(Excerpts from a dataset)
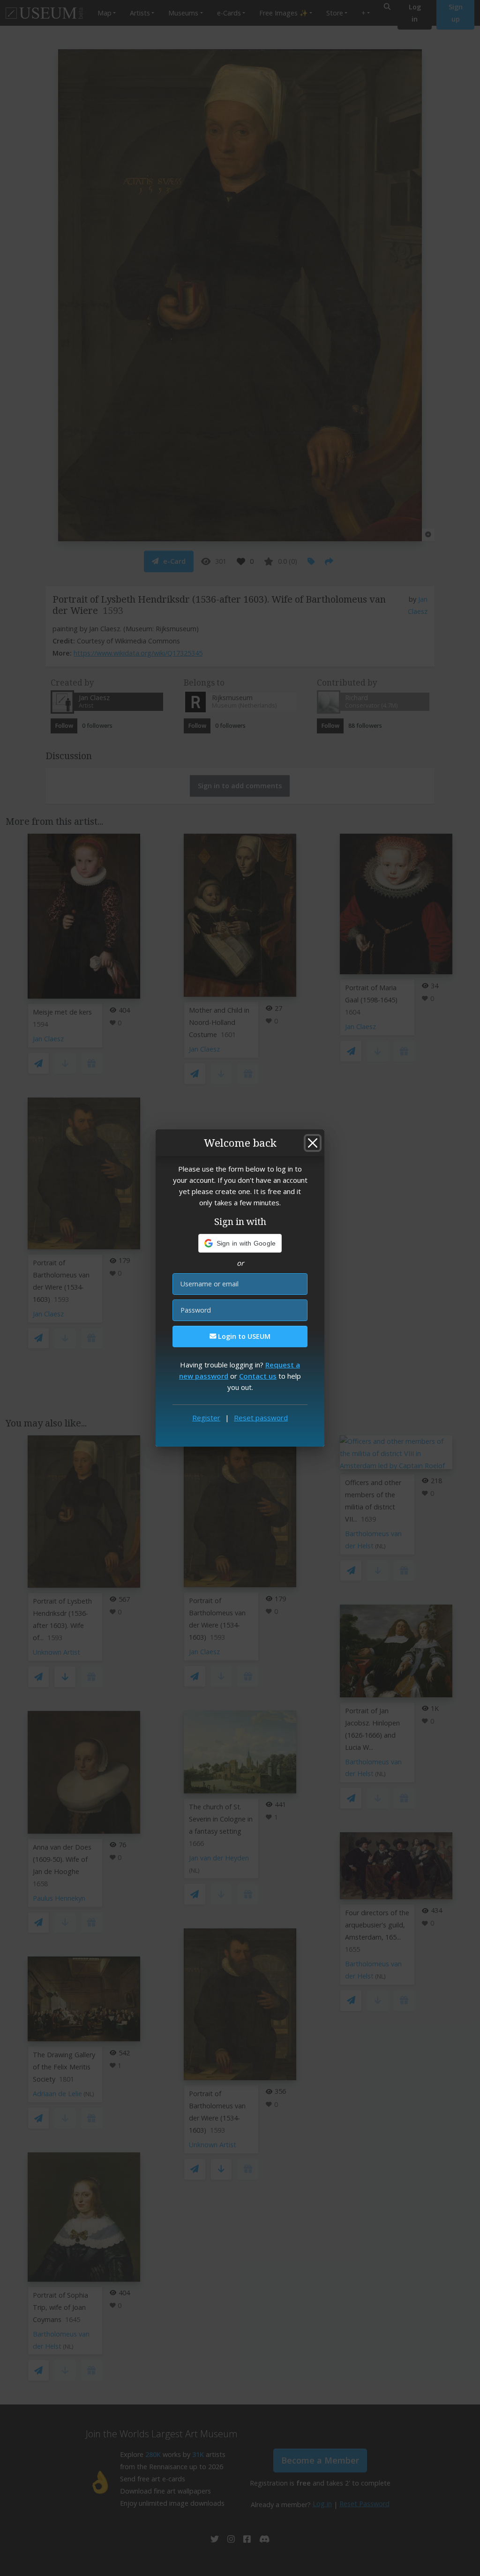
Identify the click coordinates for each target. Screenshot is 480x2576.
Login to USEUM (243, 1336)
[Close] (313, 1143)
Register (206, 1417)
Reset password (261, 1417)
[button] (240, 1243)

WHAT THE EXERCISE ASKS: Drop the images and quote the entries word for word.

ANSWER SPACE:
Identify the click coordinates for each target. Screenshot is 480x2576.
Login to USEUM (243, 1336)
[Close] (313, 1143)
Register (206, 1417)
Reset password (261, 1417)
[button] (240, 1243)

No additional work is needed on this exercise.